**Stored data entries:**

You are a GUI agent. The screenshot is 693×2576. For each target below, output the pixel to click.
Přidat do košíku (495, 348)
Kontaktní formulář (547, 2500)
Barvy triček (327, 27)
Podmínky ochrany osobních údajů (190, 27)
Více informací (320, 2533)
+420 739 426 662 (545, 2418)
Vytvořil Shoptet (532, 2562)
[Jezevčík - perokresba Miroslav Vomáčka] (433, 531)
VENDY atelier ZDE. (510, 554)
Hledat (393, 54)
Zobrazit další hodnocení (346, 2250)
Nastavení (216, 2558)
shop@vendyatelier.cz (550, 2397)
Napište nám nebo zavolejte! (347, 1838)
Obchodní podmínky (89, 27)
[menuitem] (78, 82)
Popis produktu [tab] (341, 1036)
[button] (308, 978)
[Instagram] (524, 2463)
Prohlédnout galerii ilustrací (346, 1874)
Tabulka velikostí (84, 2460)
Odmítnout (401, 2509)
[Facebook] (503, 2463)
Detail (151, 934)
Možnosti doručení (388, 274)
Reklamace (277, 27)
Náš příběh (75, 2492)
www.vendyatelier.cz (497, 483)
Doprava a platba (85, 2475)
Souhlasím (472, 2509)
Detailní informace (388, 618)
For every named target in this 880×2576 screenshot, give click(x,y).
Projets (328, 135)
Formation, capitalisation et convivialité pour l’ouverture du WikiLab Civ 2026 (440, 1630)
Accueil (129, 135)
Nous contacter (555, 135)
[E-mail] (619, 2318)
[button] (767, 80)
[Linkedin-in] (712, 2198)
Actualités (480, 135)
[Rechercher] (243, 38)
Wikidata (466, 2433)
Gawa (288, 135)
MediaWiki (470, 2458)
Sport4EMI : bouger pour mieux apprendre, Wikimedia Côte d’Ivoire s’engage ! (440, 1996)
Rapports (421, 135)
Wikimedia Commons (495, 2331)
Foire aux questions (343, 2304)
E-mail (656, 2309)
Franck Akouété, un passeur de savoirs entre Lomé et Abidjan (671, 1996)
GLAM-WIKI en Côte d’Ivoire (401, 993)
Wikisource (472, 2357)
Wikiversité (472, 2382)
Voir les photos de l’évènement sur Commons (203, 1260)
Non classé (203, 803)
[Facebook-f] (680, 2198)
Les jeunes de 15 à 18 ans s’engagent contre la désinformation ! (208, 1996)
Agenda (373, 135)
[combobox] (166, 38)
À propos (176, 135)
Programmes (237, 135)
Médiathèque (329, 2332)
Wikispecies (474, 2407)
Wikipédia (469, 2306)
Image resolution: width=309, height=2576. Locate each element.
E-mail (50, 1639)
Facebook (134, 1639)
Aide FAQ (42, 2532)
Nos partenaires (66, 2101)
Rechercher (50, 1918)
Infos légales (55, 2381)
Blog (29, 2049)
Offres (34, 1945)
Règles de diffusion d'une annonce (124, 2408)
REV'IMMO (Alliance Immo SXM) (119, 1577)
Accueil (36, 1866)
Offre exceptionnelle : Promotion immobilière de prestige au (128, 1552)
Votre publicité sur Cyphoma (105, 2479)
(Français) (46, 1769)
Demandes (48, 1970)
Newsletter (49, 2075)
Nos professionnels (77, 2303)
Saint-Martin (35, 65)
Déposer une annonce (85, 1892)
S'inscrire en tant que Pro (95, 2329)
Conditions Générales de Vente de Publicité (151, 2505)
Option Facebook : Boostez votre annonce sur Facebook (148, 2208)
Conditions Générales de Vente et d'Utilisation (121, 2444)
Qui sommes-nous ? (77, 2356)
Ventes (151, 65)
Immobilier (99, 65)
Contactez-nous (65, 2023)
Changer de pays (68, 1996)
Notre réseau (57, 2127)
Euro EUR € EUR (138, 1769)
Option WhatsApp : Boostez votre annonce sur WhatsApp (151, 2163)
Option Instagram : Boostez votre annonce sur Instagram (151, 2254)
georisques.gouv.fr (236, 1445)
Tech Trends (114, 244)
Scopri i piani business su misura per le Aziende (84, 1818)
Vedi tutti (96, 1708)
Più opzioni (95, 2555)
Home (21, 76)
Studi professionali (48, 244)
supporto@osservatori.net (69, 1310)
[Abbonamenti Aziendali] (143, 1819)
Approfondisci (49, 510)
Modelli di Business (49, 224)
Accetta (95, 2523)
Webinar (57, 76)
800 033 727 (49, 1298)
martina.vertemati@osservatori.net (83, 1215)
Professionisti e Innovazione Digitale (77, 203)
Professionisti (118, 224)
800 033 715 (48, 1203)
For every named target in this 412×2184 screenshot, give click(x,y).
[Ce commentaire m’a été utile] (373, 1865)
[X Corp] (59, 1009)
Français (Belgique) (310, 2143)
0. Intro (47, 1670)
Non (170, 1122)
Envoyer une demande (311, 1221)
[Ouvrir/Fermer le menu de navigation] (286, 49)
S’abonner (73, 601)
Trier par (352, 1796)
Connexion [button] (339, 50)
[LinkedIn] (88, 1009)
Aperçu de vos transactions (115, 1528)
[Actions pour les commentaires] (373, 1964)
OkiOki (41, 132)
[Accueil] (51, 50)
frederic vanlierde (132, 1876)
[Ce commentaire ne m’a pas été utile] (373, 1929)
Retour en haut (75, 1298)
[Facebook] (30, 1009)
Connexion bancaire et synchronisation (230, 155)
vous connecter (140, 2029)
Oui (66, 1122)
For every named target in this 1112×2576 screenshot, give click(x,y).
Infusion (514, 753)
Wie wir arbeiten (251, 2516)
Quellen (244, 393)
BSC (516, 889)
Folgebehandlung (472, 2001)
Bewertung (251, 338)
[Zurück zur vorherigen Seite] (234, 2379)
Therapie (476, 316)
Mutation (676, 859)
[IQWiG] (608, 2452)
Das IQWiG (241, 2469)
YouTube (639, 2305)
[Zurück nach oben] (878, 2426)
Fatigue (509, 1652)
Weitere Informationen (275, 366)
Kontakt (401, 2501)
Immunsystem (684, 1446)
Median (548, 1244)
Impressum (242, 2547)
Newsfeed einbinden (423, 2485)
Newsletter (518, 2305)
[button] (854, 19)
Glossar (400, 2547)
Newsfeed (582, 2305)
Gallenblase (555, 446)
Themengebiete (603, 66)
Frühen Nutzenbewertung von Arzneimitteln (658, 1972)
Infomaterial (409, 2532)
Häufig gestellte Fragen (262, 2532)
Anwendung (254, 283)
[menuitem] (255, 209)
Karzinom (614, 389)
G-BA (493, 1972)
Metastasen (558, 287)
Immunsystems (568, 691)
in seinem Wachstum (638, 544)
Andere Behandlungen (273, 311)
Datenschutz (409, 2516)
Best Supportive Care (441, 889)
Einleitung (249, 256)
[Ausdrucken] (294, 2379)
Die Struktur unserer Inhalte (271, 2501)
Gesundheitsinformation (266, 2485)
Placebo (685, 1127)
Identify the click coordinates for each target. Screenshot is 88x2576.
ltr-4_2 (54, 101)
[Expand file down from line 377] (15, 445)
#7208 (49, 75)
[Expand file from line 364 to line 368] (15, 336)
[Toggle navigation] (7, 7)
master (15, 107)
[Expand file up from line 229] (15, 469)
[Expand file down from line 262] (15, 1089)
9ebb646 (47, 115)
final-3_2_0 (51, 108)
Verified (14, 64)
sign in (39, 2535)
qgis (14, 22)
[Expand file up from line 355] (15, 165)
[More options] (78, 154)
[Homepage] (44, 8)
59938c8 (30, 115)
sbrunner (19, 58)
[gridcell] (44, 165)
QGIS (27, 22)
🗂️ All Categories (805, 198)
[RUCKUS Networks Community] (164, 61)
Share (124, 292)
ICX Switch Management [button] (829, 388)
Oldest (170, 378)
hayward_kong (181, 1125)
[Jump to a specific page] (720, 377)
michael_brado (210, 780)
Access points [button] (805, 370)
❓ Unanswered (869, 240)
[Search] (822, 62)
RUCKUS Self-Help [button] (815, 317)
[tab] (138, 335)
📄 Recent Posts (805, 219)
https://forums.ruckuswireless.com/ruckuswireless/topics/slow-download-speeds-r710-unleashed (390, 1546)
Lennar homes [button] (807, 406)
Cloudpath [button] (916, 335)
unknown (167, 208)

**WHAT TO DO:** The required answer is the exact run of lines above starting at the line with "Median (548, 1244)" and ending at the line with "Placebo (685, 1127)", with both ends present.

**ANSWER SPACE:**
Median (548, 1244)
Impressum (242, 2547)
Newsfeed einbinden (423, 2485)
Newsletter (518, 2305)
[button] (854, 19)
Glossar (400, 2547)
Newsfeed (582, 2305)
Gallenblase (555, 446)
Themengebiete (603, 66)
Frühen Nutzenbewertung von Arzneimitteln (658, 1972)
Infomaterial (409, 2532)
Häufig gestellte Fragen (262, 2532)
Anwendung (254, 283)
[menuitem] (255, 209)
Karzinom (614, 389)
G-BA (493, 1972)
Metastasen (558, 287)
Immunsystems (568, 691)
in seinem Wachstum (638, 544)
Andere Behandlungen (273, 311)
Datenschutz (409, 2516)
Best Supportive Care (441, 889)
Einleitung (249, 256)
[Ausdrucken] (294, 2379)
Die Struktur unserer Inhalte (271, 2501)
Gesundheitsinformation (266, 2485)
Placebo (685, 1127)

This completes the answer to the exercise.